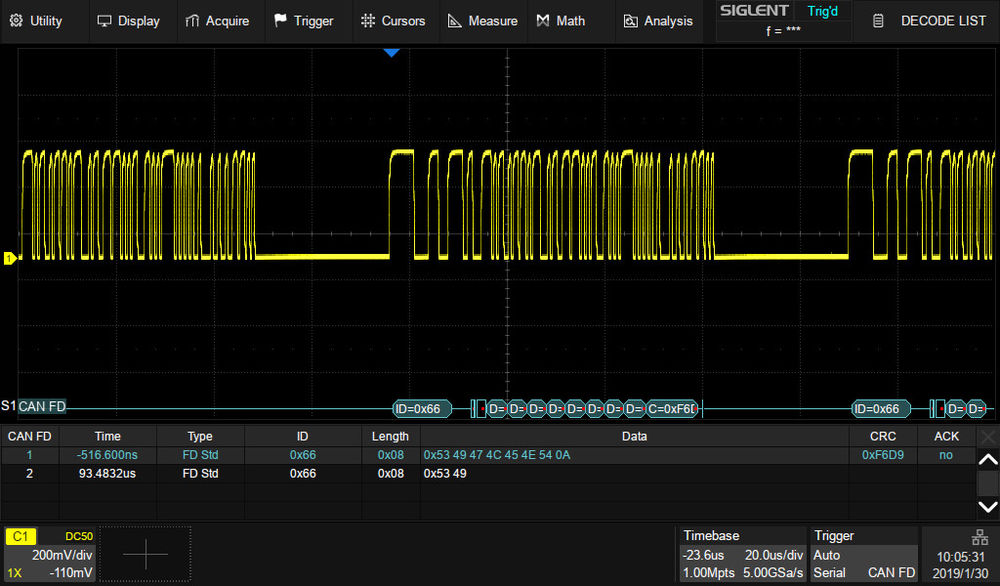The height and width of the screenshot is (586, 1000).
Task: Click the network status icon
Action: pos(978,536)
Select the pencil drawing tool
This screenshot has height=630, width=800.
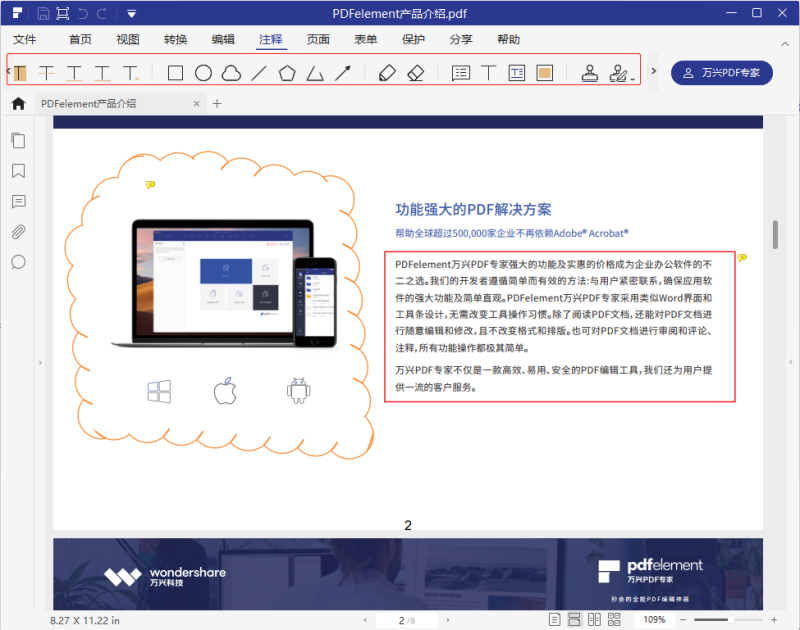point(388,72)
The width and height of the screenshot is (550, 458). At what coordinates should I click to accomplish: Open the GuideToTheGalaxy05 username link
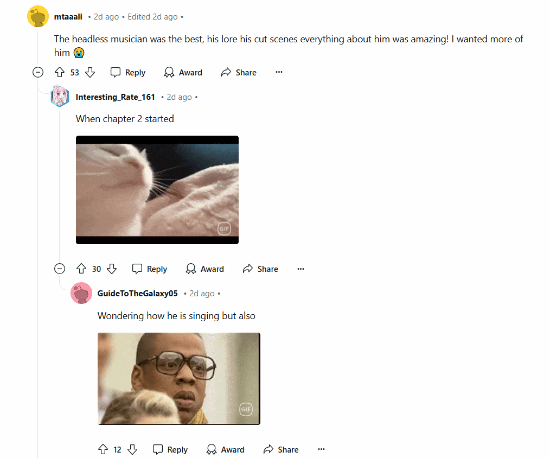pyautogui.click(x=138, y=293)
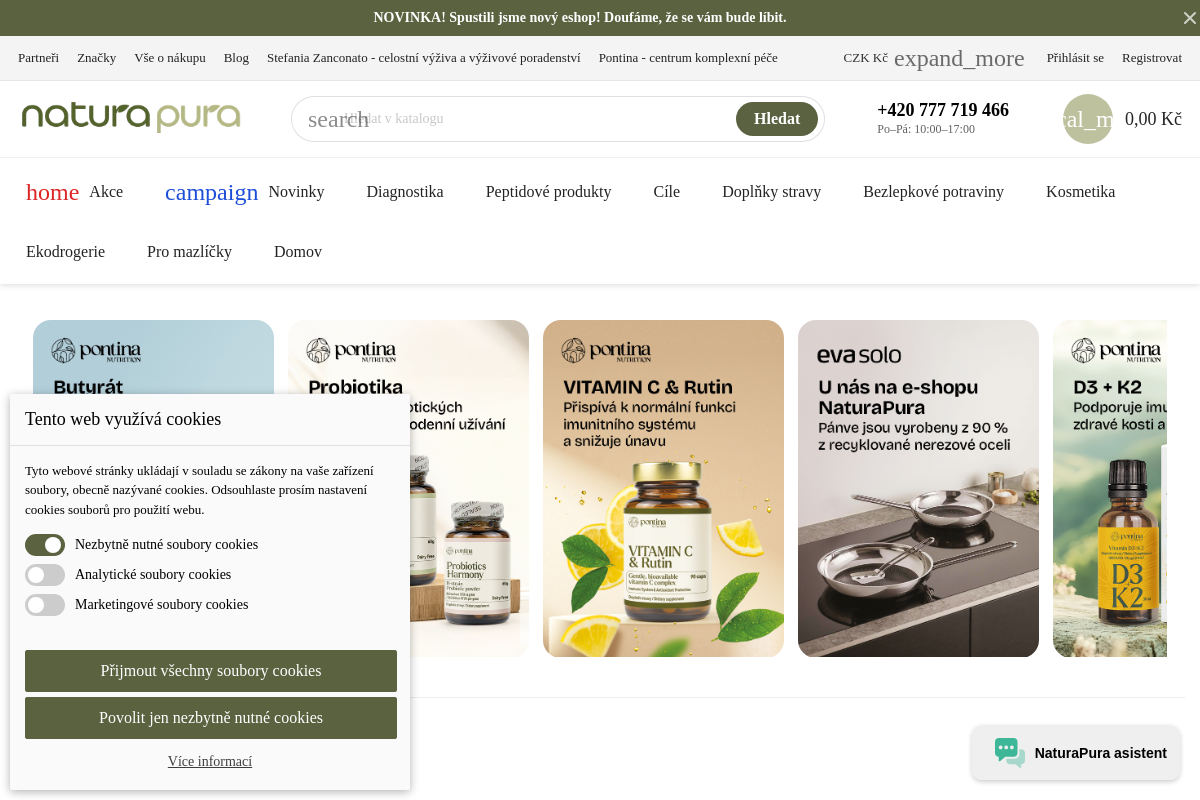Click the campaign icon beside Novinky

pyautogui.click(x=211, y=192)
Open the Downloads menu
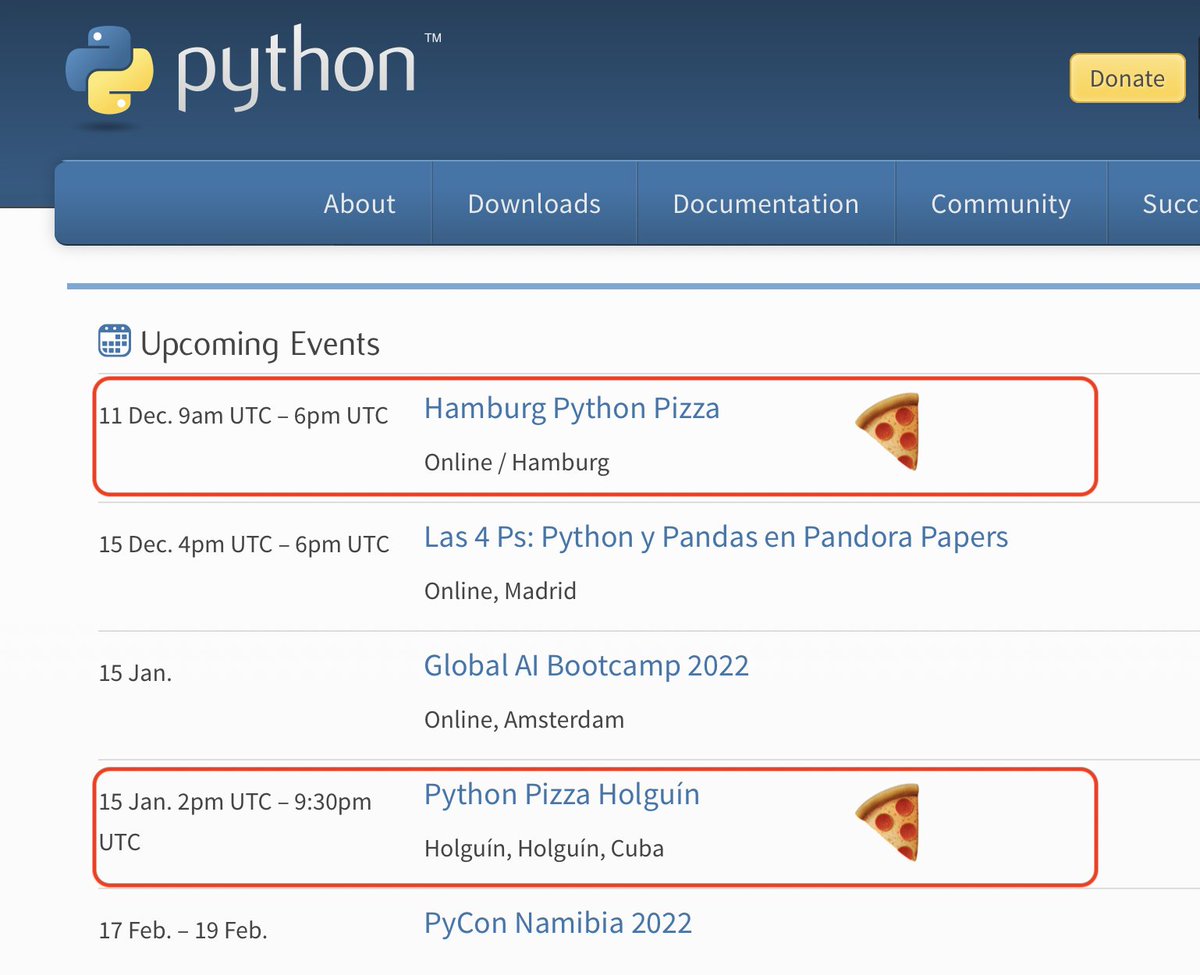The width and height of the screenshot is (1200, 975). (534, 204)
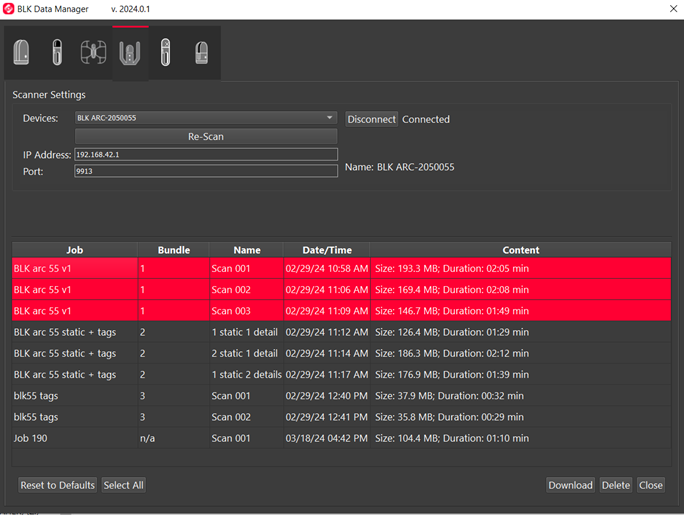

TASK PROMPT - Leaving out every picture, transcribe exactly the lines from the line that contains "The width and height of the screenshot is (550, 458)." through the final line of the entries above.

SOLUTION FOR THIS TASK -
The width and height of the screenshot is (550, 458). At what coordinates should I click to accomplish: Open the GuideToTheGalaxy05 username link
pyautogui.click(x=138, y=293)
Click the campaign icon beside Novinky

pyautogui.click(x=211, y=192)
Open the Downloads menu
The width and height of the screenshot is (1200, 975). (534, 204)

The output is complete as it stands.